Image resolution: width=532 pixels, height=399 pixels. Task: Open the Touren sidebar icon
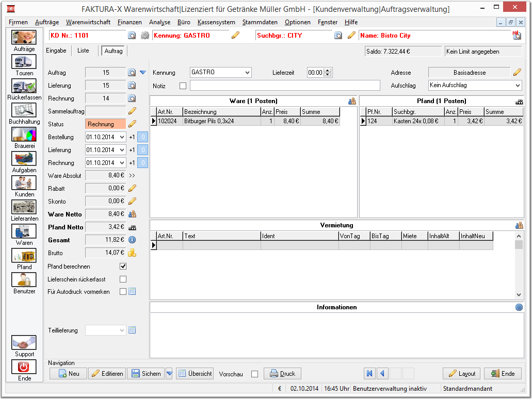point(24,62)
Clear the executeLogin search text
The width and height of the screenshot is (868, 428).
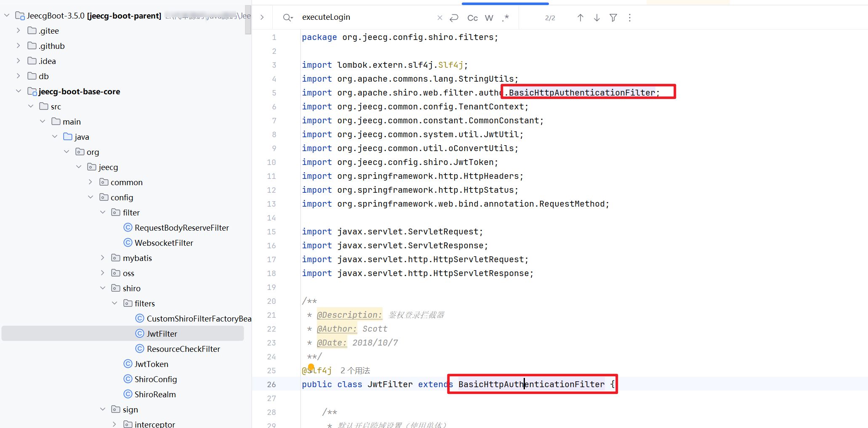point(439,18)
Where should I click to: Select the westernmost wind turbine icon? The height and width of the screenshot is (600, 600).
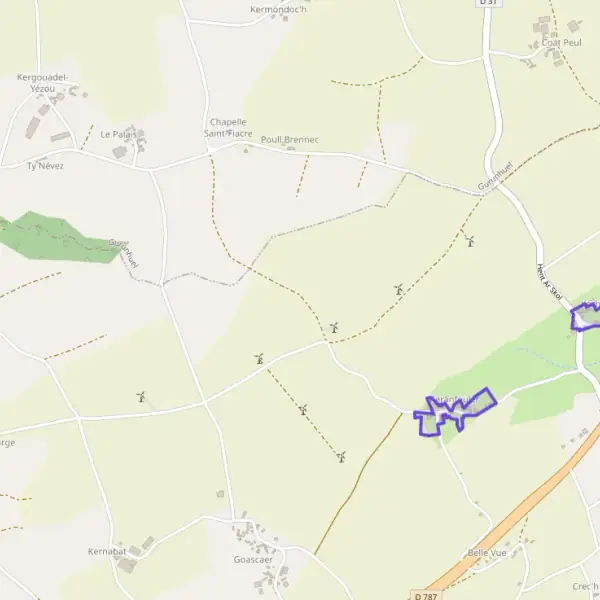click(x=141, y=397)
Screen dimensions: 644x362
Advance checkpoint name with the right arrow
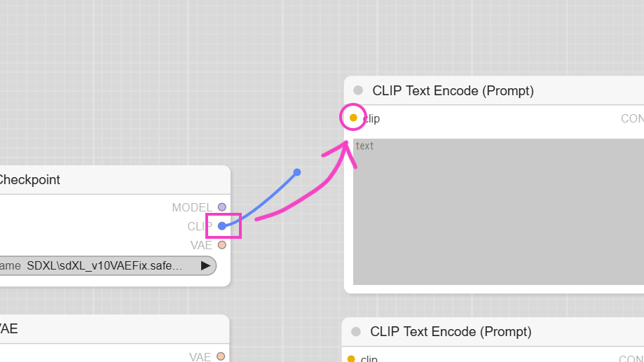pyautogui.click(x=206, y=265)
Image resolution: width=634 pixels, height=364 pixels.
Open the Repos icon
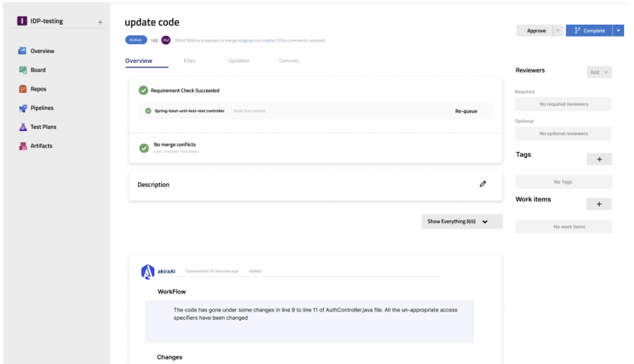tap(23, 89)
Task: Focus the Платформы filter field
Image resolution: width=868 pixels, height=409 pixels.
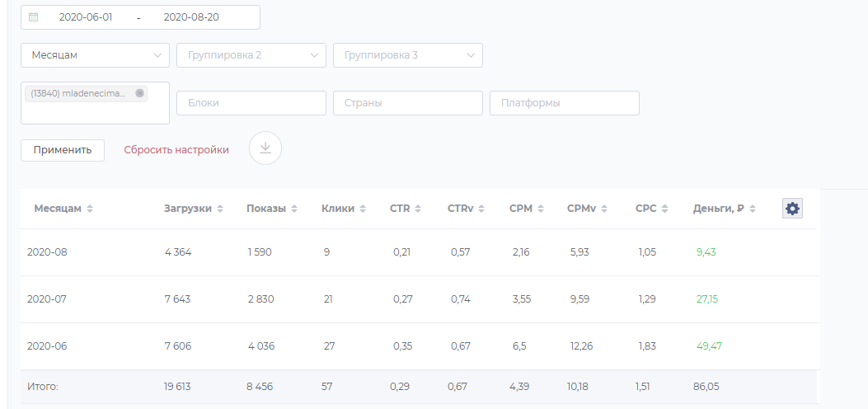Action: (x=565, y=103)
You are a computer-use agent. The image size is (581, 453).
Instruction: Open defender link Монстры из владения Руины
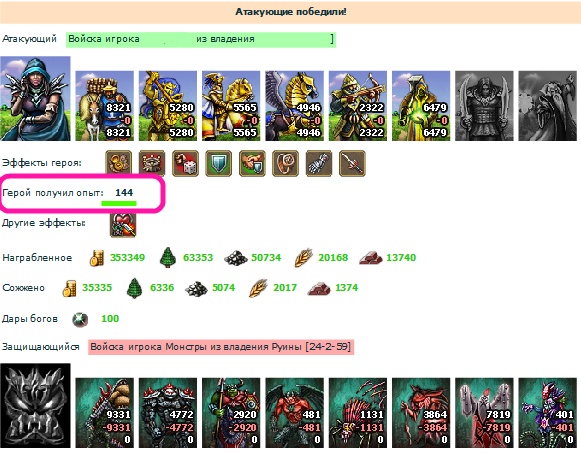(x=221, y=347)
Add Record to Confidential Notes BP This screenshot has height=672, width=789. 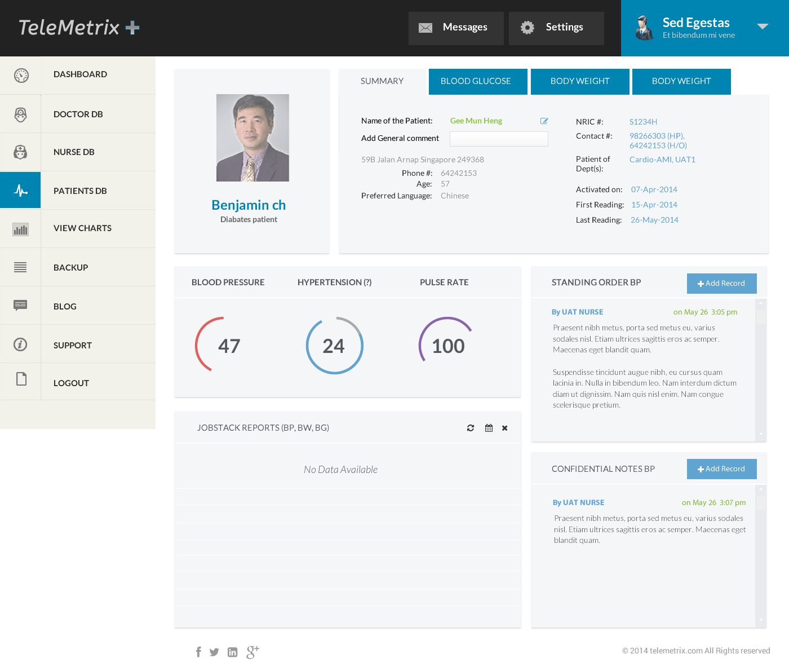[721, 469]
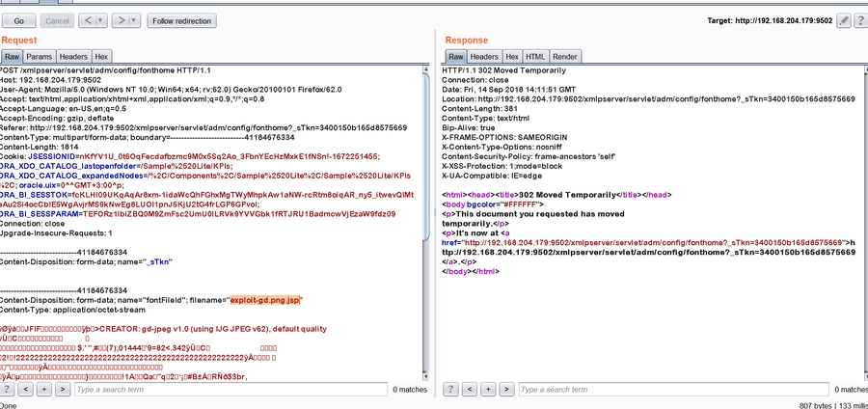Click request search previous match '<' button
Screen dimensions: 868x409
(x=26, y=389)
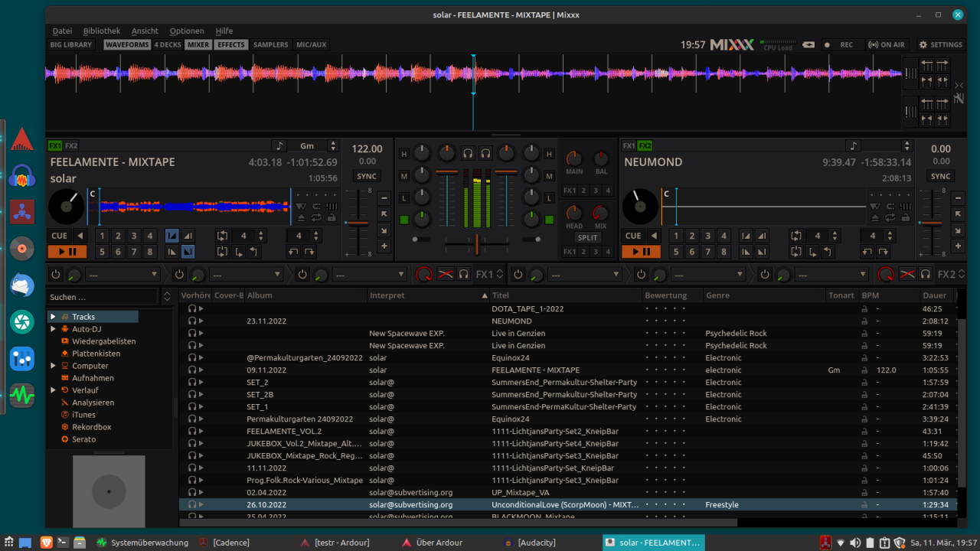The image size is (980, 551).
Task: Click the repeat icon on NEUMOND deck
Action: 889,217
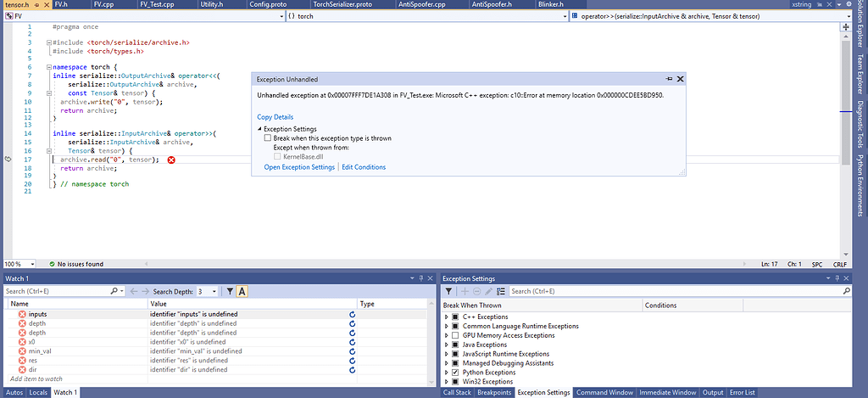Viewport: 868px width, 398px height.
Task: Click the Open Exception Settings link
Action: [299, 167]
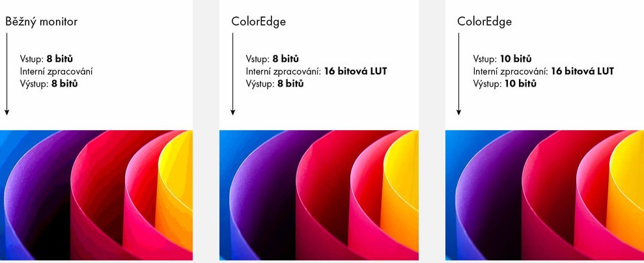
Task: Click the right ColorEdge 10-bit color image
Action: coord(544,195)
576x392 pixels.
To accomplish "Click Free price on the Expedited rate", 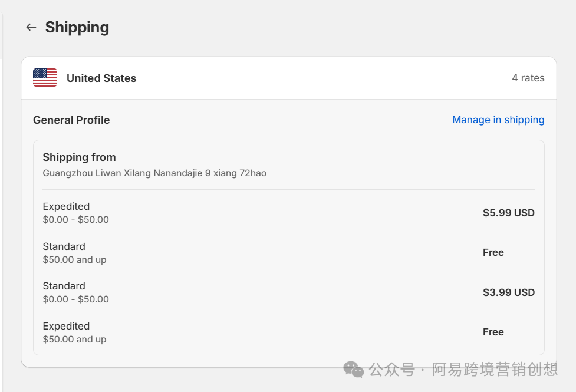I will [x=493, y=332].
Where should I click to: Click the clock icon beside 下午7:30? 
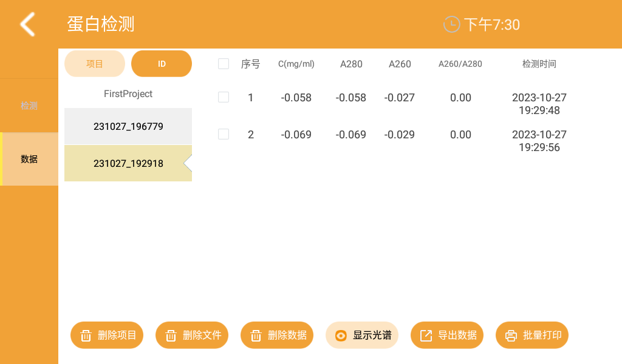[451, 24]
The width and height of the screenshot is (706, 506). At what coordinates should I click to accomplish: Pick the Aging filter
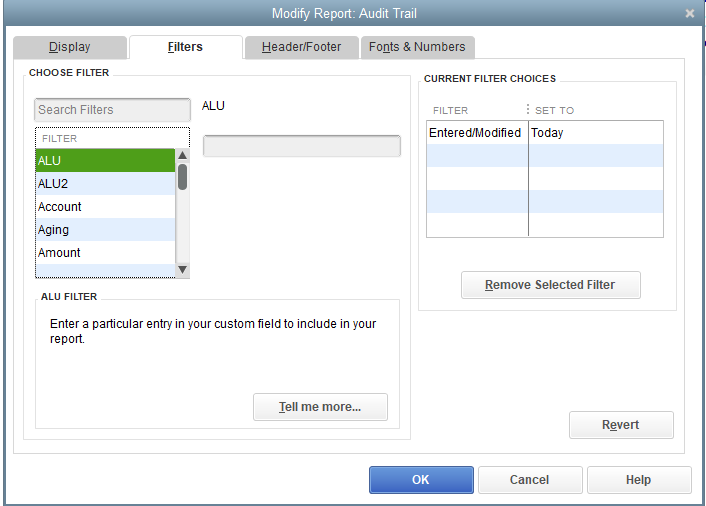pos(105,230)
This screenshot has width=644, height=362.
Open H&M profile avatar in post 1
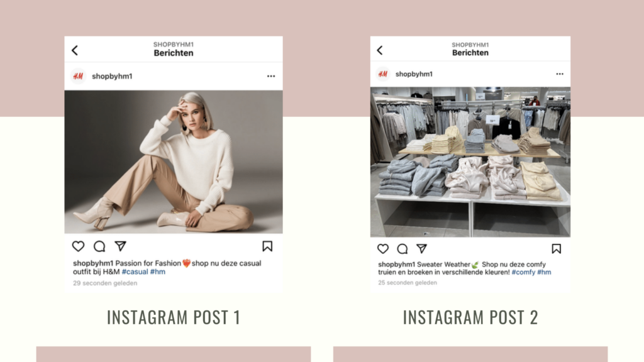[78, 76]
......
** Exercise aim **
Working from the data above, repeat exactly, and only, the lines that begin at the line containing "Advance checkpoint name with the right arrow" and stop after the line containing "Task: Focus the Платформы filter field"; pictures are not copied.

** Result of this exercise **
Advance checkpoint name with the right arrow
pyautogui.click(x=206, y=265)
Image resolution: width=634 pixels, height=364 pixels.
Open the Repos icon
tap(23, 89)
Task: Focus the Платформы filter field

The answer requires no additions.